The result set the league on a mission to fix the tryout system. Donohue says they hired a third party to evaluate the process and tried to solve any problems they found.
The league also spoke with female players, which is how it learned of unsportsmanlike behavior during the tryouts. For example, after female players spoke into their headset microphones while playing, teammate realized they were women and sometimes stopped passing them the ball. Some even verbally harassed the women.
This year, the 2K League required all competitors in the tryouts to sign a pledge that they would foster a competitive but safe and welcoming environment. Most got on board, but some didn’t and were kicked out by the league.
To combat players refusing to pass the ball to women, Donohue says they looked more closely at what individual players did when they had control. This involved looking at specific statistics like how long players hold the ball or usage rate. If any players were found to violate the pledge, the league took what they considered to be “appropriate action” including kicking some players out.
Additionally, the league started an initiative to get more female players involved. It set up focus groups with female players and put on a showcase event that included female NBA 2K players.
“At the draft specifically, it was an amazing moment,” Donohue said. “To be a part of it, just to announce her name and for that entire place to kind of explode cheering. That was a an awesome feeling to experience.”
Now, two months after the draft, Evans has settled into her new team house in Emeryville, Calif., which she says has gone smoothly. With the second season now underway, Evans isn’t thinking about those who doubted her — she’s thinking about winning.
“I’m going to continue to be the best teammate and the best person that I can be regardless. It means everything to me, and I won’t let anyone ruin my moment.”
But there’s still plenty of work to be done. Evans hasn’t faced disparaging comments from players, but league fans still post comments on social media that are sexist, racist, or that question whether she’s good enough to compete in the league. Evans says she brushes them off, that the only thing she has to say to them now is “joke’s on you.” But she has a community behind her willing to come to her defense.
Clarissa Iverson, who played NBA 2K with Evans prior to her drafting, says she and others they play with are quick to point out on social media that Evans has played competitively for a number of years now.
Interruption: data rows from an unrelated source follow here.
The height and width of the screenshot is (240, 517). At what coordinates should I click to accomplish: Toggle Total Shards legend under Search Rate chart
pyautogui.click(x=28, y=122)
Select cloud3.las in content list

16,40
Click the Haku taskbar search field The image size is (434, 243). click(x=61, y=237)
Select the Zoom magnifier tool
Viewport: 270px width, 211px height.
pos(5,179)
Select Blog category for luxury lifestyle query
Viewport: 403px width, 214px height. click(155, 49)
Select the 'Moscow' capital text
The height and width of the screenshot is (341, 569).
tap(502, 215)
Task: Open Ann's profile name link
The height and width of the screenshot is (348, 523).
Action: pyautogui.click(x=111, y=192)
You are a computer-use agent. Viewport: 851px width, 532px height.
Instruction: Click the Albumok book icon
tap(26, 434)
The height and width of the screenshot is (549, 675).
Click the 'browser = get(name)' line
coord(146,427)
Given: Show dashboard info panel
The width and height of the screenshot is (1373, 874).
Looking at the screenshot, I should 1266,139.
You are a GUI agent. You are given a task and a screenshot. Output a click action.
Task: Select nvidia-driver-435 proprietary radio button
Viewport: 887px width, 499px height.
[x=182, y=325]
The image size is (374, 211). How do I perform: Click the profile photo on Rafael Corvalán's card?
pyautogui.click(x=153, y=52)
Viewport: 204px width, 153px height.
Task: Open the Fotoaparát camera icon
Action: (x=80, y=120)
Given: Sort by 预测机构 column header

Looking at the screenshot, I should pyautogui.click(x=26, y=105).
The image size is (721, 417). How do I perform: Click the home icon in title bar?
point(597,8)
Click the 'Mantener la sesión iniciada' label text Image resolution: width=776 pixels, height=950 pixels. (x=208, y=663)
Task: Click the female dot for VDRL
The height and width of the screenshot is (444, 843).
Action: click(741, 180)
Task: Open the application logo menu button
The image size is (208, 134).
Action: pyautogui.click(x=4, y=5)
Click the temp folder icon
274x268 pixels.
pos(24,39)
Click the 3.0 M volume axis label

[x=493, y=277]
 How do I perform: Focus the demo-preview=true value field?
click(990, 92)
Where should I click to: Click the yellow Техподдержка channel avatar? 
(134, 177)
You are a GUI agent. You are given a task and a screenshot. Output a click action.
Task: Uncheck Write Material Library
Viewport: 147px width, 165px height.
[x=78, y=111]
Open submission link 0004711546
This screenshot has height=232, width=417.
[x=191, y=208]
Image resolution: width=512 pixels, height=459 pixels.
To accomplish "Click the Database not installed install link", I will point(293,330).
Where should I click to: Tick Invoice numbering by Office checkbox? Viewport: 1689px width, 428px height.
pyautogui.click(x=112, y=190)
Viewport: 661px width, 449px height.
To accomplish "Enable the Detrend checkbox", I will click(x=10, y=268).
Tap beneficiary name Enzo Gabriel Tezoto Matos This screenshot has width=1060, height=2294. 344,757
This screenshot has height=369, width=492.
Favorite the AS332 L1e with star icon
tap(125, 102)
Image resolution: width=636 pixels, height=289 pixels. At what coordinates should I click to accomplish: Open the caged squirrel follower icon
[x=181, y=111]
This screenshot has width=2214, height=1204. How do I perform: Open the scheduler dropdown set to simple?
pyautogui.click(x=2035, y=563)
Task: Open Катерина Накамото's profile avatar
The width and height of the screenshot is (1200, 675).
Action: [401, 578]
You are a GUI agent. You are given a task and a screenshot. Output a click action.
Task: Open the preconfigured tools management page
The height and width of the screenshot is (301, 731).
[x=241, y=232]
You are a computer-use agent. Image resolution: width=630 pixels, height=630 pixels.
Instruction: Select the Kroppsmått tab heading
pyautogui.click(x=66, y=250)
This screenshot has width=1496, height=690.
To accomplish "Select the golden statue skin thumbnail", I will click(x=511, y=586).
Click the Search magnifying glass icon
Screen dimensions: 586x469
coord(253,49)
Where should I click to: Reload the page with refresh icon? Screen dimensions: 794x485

And she expects social barriers limiting opportunities for women to play competitive e-sports will start to fall.
The league too looks forward, hoping Evans will be the first—but not the last—woman to join.
“I think it’s so inspiring,” Donohue says. “I’m hoping that she’s inspiring other young women who are top 2K players that is possible.”
Correction: The original version of this article misspelled the name of Artreyo Boyd. It also misattributed a quote by Bob Donohue to another person.